TASK TO CARRY OUT » Can you turn the lines of the listing below, from its first line through the line containing "Looking at the", inclusive, into a Markdown table with the columns Row and Line, skipping blank lines and leaving out the pictures?

A run of records »

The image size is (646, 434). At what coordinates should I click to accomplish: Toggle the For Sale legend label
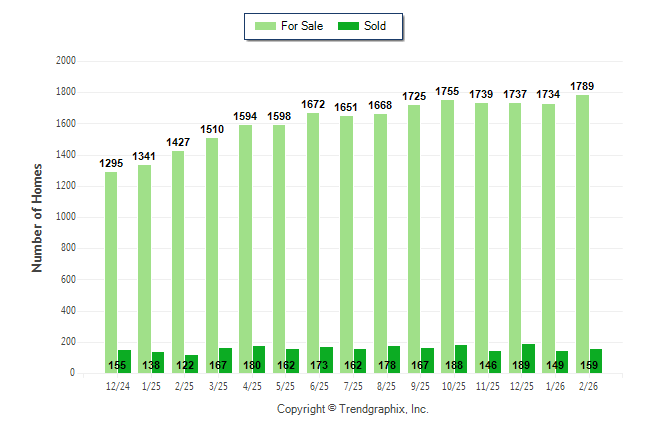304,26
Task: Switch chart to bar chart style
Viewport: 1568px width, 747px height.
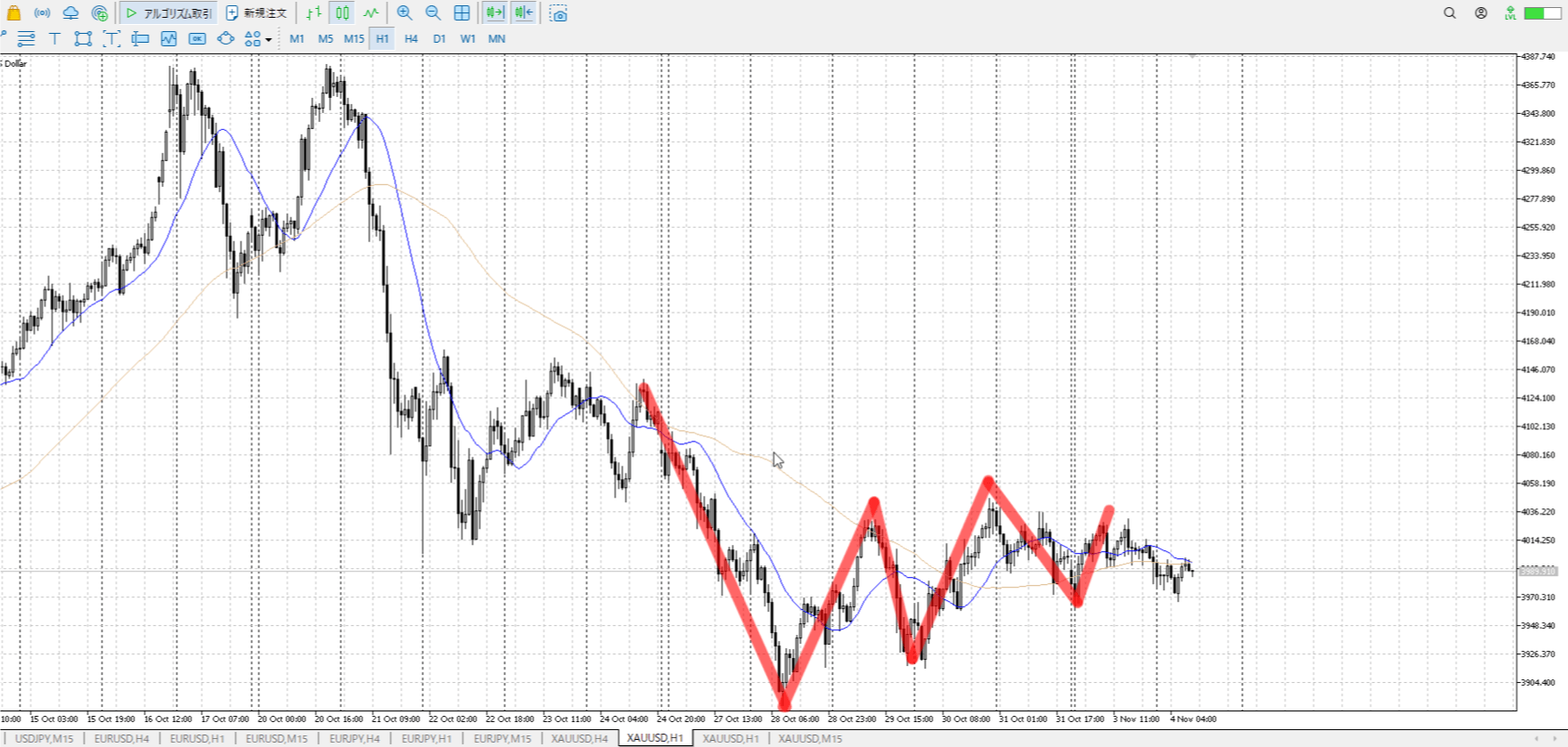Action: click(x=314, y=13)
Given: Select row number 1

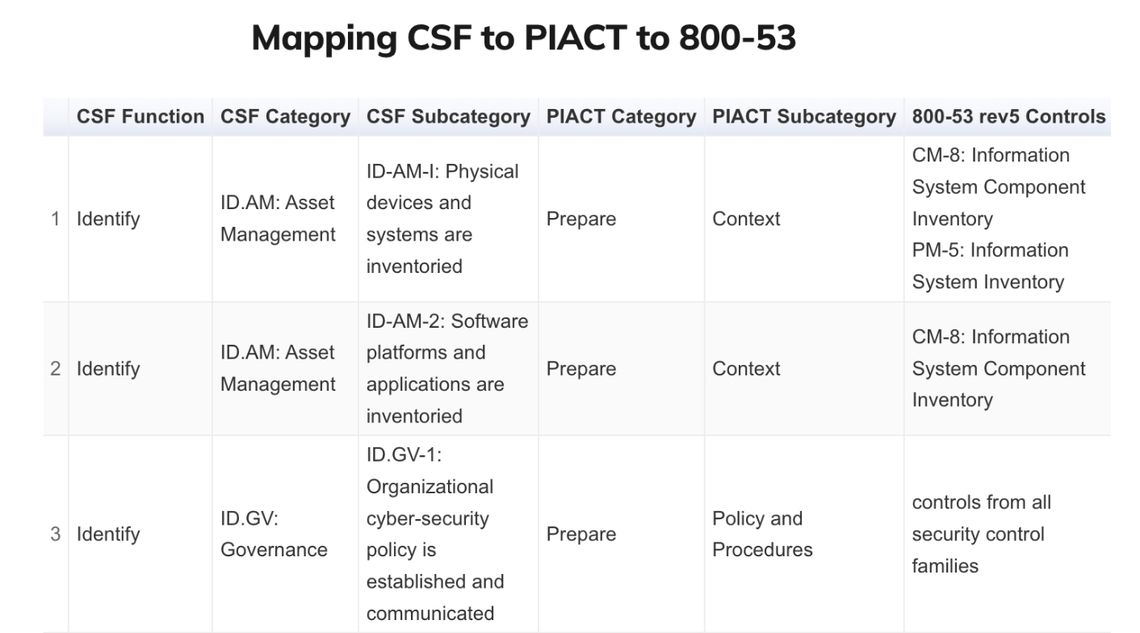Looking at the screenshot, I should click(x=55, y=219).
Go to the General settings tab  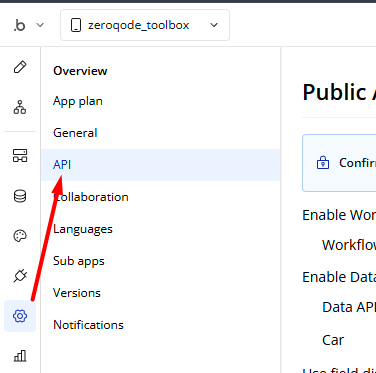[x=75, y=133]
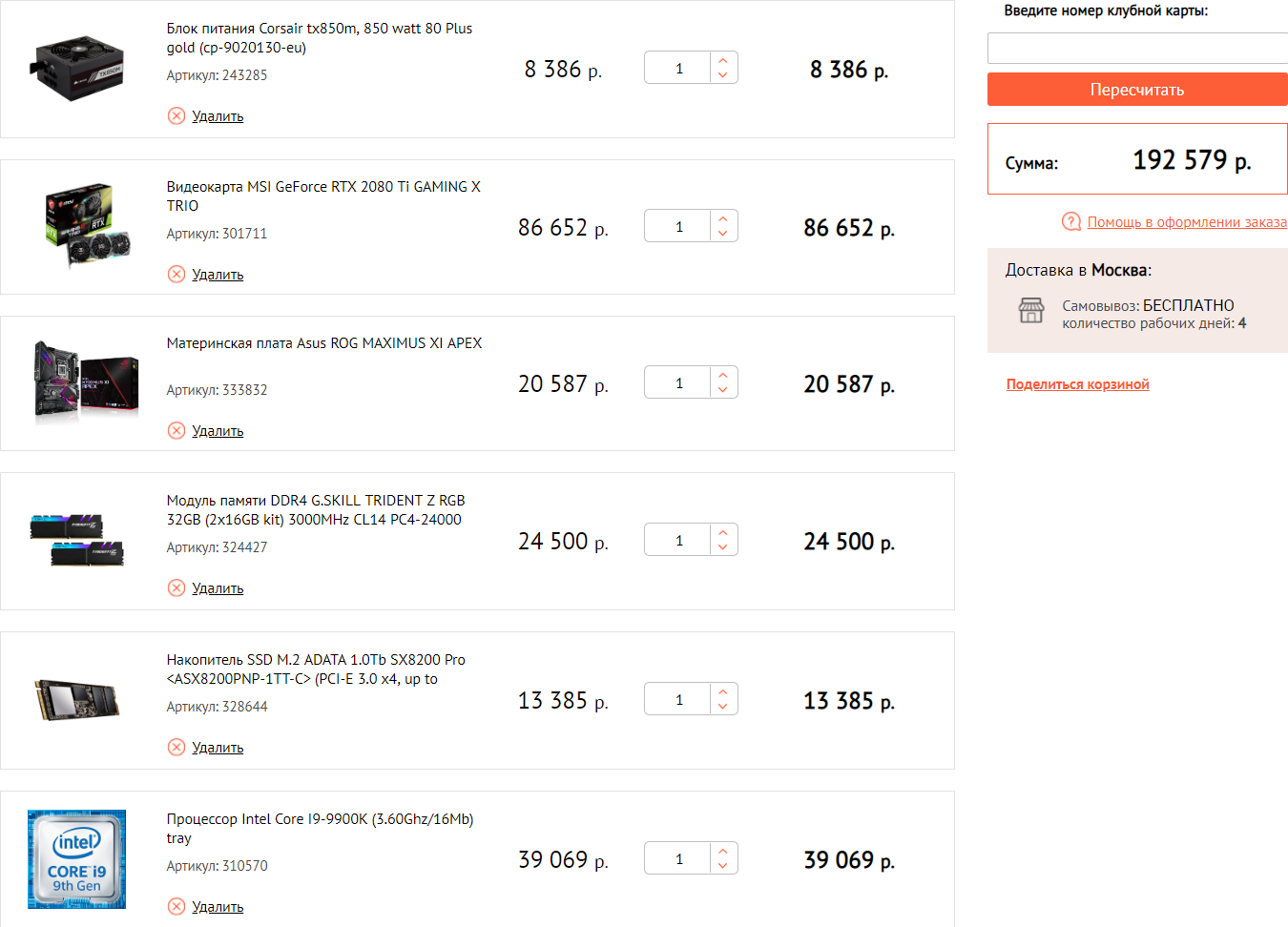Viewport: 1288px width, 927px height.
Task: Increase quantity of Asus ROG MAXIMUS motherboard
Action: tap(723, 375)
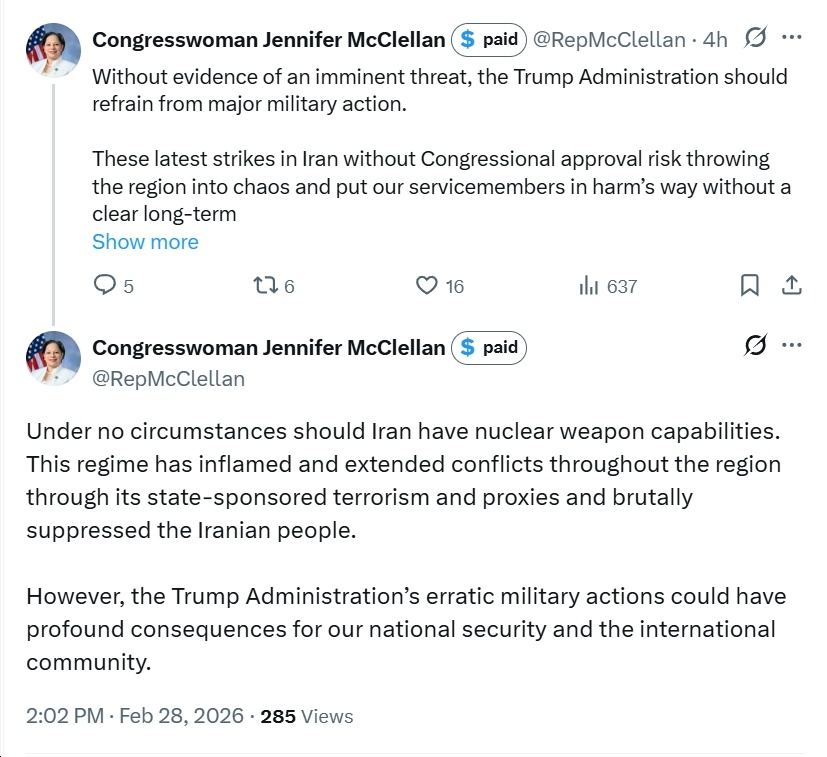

WRITTEN RESPONSE »
| Row | Line |
|---|---|
| 1 | The image size is (646, 434). At what coordinates should I click to accomplish: Toggle the For Sale legend label |
| 2 | 304,26 |
| 3 | Task: Switch chart to bar chart style |
| 4 | Viewport: 1568px width, 747px height. |
| 5 | Action: click(x=314, y=13) |
| 6 | Given: Select row number 1 |
| 7 | Looking at the screenshot, I should click(x=55, y=219). |